Tardigrades Survived 10 Days of Open Space
Two species rode the outside of a Russian satellite for ten sun-blasted days, and most rehydrated back on Earth.
In September 2007, the European Space Agency strapped two species of tardigrade to the outside of the Foton-M3 satellite and pointed them at the sun for ten days. Most lived.
These eight-legged invertebrates, rarely larger than a poppy seed, can enter a desiccated state in which water content drops below 3% and metabolism essentially stops. Ingemar Jönsson, a zoologist at Kristianstad University in Sweden, sent dehydrated Richtersius coronifer and Milnesium tardigradum into low Earth orbit aboard the BIOPAN-6 platform.
Vacuum alone was survivable. Combined with full-spectrum UV-A and UV-B, the survival rate dropped sharply, but a few M. tardigradum still rehydrated and laid viable eggs back on Earth. They became the first animals known to survive direct exposure to space.

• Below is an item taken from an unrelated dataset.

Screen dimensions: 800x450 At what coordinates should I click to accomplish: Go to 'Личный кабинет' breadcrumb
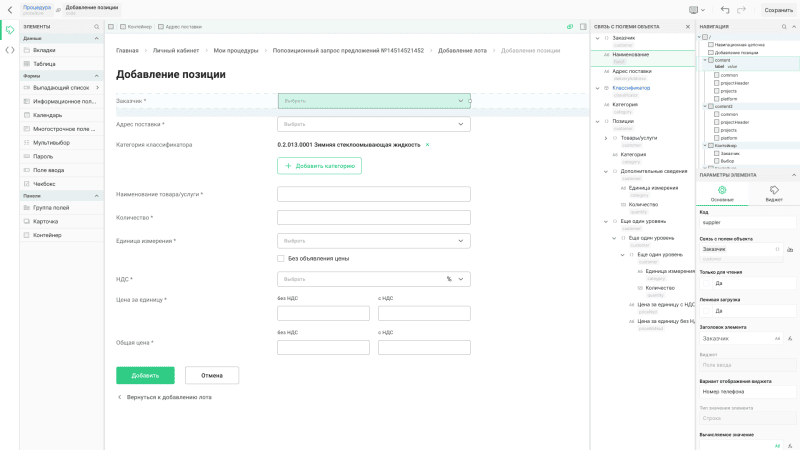pos(176,50)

Why it matters is not that tardigrades came from space — that hypothesis is unsupported. It is that the dormant state, called a tun, is more robust than biologists had assumed. The conditions previously considered sterilizing turn out not to be, which has implications for planetary protection rules and the search for life on Mars.
The result re-raised an older question: what is the actual ceiling? A 2017 paper by David Sloan, Rafael Alves Batista, and Avi Loeb at Oxford modelled tardigrade survival against asteroid impacts, gamma-ray bursts, and a nearby supernova. Their conclusion was that no plausible astrophysical event short of the Sun itself going supernova would wipe the lineage out.
If life on Earth ends, in other words, it probably will not be tardigrades that go first.